What may have looked like another dry finance article in The Australian actually exposed a nifty trick for taking advantage of the Work Bonus and maximising your pension entitlements.

YourLifeChoices often receives questions about how much age pensioners can supplement their (let’s face it) meagre income with a bit of extra money through part-time work.

Many of them are unaware of how much they can earn each week before being penalised.

YourLifeChoices offers extensive information about the Age Pension, Income and Asset Test, Work Bonuses and other Centrelink issues.

But the issue of how much you can earn on the Age Pension before having it reduced can still be confusing. Especially vexing is the difference between how earning money through self-employment or being an employee of a business will affect the Age Pension.

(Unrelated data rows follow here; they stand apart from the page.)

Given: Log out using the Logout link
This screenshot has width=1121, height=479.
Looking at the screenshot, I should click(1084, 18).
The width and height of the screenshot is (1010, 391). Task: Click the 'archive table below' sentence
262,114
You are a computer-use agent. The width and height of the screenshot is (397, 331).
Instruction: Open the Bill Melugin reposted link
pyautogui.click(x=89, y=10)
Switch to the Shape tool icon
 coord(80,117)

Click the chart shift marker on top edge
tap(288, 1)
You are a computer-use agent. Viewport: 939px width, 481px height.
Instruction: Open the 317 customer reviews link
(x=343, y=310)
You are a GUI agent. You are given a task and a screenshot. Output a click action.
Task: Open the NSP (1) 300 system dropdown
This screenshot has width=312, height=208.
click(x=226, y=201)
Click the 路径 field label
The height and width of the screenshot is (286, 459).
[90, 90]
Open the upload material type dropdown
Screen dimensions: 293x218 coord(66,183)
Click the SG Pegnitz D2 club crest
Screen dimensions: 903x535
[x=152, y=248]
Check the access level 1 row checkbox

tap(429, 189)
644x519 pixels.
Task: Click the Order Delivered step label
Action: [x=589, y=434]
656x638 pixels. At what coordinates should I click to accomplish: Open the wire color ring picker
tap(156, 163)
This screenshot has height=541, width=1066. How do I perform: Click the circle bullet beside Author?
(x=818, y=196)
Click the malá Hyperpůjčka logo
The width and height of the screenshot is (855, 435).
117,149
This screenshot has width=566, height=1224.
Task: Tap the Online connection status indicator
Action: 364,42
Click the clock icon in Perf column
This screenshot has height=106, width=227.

The Work Bonus was designed to encourage retirees to do a little extra work without being penalised. Around $6500 each year can be earned and not assessed under the income test, making it possible to make a bit of extra cash without losing any pension.

Australian singles over the age of 65 (soon to be 67) can receive a full Age Pension if they have a fortnightly income up to $168. Couples can earn up to $300 combined. With a Work Bonus, pensioners can earn up to $250 per fortnight* over these amounts, up to $6500 per year.

But, as Newcastle financial planner Chris Kourmpatsos told The Australian, “be careful though, not all types of employment income are counted under the Work Bonus incentive”.

“Centrelink defines employment income as paid work undertaken by the person as an employee in an employer/employee relationship,” said Mr Kourmpatsos.

“This includes but is not limited to salary, wages, leave payments, commissions, employment-related fringe benefits, bonus payments, supported wages and casual loading.”

If you receive money from self-employment, either as a sole trader or from a partnership, company or trust, you can’t apply for the Work Bonus.

However, Mr Kourmpatsos suggests a sneaky, but legal way around the Work Bonus rules.

“If you ran a small furniture repair business as a sole trader with an ABN for example, you would not be eligible to apply for the Work Bonus. However, if you converted that same business into a Pty Ltd company and paid yourself a wage as an employee of the new company, you could unlock the Work Bonus provisions.”

And although there are costs associated with setting up such a business, once it’s all sorted, you could snag an extra $3250 from the Age Pension each year.

“Centrelink assesses the assets and income tests concurrently and reduces the Age Pension by the test that results in the largest reduction,” said Mr Kourmpatsos.

This strategy only works when the income test is the main deciding factor for how much Age Pension you’ll receive. If you’re asset heavy, then this scheme will mean little to you.

Would a scheme such as this work for you? Do you have any other suggestions for supplementing retirement income?